Photo : Valérie Sambadoo

Les Poetic étaient attendus, surtout depuis l’annonce de leur come-back sur la scène musicale. Certes, l’expérience et la complicité acquises durant ces vingt dernières années par les quatre chanteurs, considérés comme les Boyz to Men version française, jouent toujours en leur faveur. Les voix, surtout quand elles sont a cappella, n’ont pas pris une ride. Faut dire aussi que les titres des amants poétiques font toujours un certain effet et ne manquent pas d’être repris en chœur. Rud, Jay, Dre et Rod, dont le succès remonte à vingt ans, ont gardé un certain charme, surtout auprès de la gent féminine.

C’est ce que le public a pu constater lors de leur unique showcase samedi dernier au Shotz, dans le cadre de ce qui a été présenté comme leur tournée Océan Indien. Sauf que leur répertoire mêlant plusieurs titres R’n’B, hip-hop, entrecoupés des trois morceaux les plus plébiscités de leur répertoire (Ton Love, Qu’il en soit ainsi, et deux interprétations de Prenons notre temps), a laissé plus d’un sur sa faim. Lors de leur prestation, d’à peine une heure, les fans n’ont pas eu le moindre aperçu de ce fameux “Poetic 2.0.” Car pour leur come-back, on avait laissé entendre que Rud, Jay, Dre et Rod préparaient un nouvel album.

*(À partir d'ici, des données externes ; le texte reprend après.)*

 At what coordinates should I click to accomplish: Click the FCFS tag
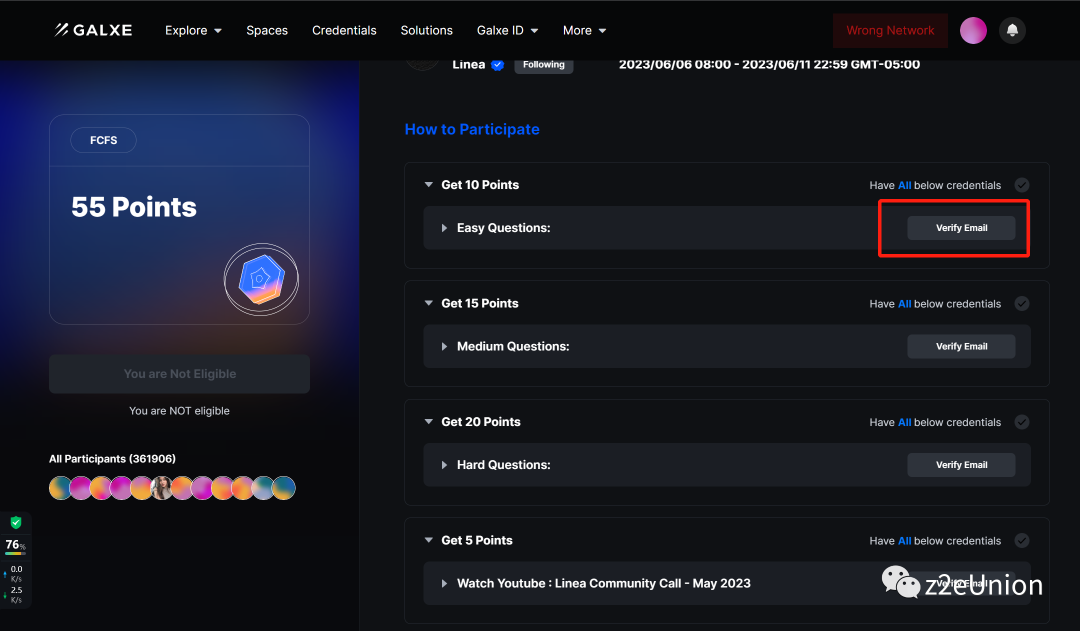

À part un échange, une fois de plus rapide et sans grande réelle émotion avec Pamela Ciceron et Vanessa Mathur et quelques pas de danse à la sauce Alain Ramanisum et Laura Beg, venue célébrer son anniversaire à cette soirée, il a fallu quelques minutes pour que le public se rende compte que les Poetic étaient rentrés en coulisses pour ne plus revenir.

Au final, ce retour de Poetic à Maurice aura été un concert en demi-teinte. Reconnaissons cependant que les organisateurs ont mieux géré l’attente de voir les Poetic sur scène, comparée à celle de 2014, avec la présence de plusieurs artistes locaux et DJ qui ont fait monter l’ambiance. Mais le public s’était déplacé pour les Poetic et la satisfaction n’était pas totale, et ce même si le quatuor a peut-être “pris le temps” de compenser son bref passage sur scène en jouant le jeu des séances photos. Un come-back quelque peu rapide, sans qu’on puisse dire qu’il est définitif.